Who shot the most tigers?
When you use Google to search for the answer to the question, "Who shot the most tigers?" you are presented with the answer to a question about which tiger killed the most people. So much for Google search. I have told Google about this error.
Picture in the public domain. |
My reference book, Wild Cats Of The World, might not tell me who shot the most tigers but it does tell me who shot a hell of a lot of tigers and it may be the answer I am seeking. There was a time when tigers were regarded as pests in India. I am referring to the Bengal tiger because that is the species of tiger which resides in India. And when they became pests because they interfered with people and the commercialisation of the landscape in India they were open to being shot as a popular pastime with army officers.
Don't forget this was the time of the British Raj, the British Empire, which is in fact back in the news today because a lot of people consider the British Empire as a bad project whereas others see that quite a lot of good came out of it. It depends upon your point of view.

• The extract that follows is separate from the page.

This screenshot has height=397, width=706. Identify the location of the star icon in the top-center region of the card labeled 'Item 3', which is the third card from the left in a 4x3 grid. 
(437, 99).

In Rajasthan, India, Colonel William Rice accounted for 158 tigers between 1850 and 1854. Colonel Gordon-coming shot 73 tigers in one district in two years. And then about 50 years later, at the turn of the century, tiger hunters began to understand that tigers were becoming harder to find and less and less common, unsurprisingly.
This destruction of the tiger is described in a book by J Hewitt called Jungle Trails in Northern India. He describes a place where a dozen tigers were shot in the 1880s over a two-week period. When Hewitt returned 25 years later the "ground had been brought completely under cultivation, and no one could have imagined that there had ever been any cover there suitable for a tiger". A classic symptom of how the destruction of the natural landscape by people for commercial purposes destroys wild cat habitat.
Then royalty protected tigers for hunting by creating reserves containing large areas of undisturbed land. The land was divided into hunting blocks. There was a closed season for hunting and this kept tiger hunting viable. But at the end of World War II there was a greater destruction of wildlife.
Tiger hunting became particularly popular with wealthy Westerners and there was a boom in demand for tiger skins. Sophisticated weapons were available and some hunting took place with a jeep and a spotlight at night. And then came more conservation and today there is reasonable conservation - sometimes quite intensive efforts - but I would argue it is still failing because poaching is gradually defeating the conservation of the tiger.
This poaching is to supply the traditional Chinese medicine market, which is incredibly popular in China and other Asian countries also believe in this medicine based, I would argue, on superstition. Science does not support it, believe me.
So the tiger is rarely shot these days in the wild by hunters for fun. Trophy hunters normally shoot lions in Africa because the Africans are open to that kind of money making enterprise. There are powerful calls to stop trophy hunting anywhere on the planet because it is well past its time. But as to the question in the title, I think the two examples that I have cited are perhaps the definitive answers.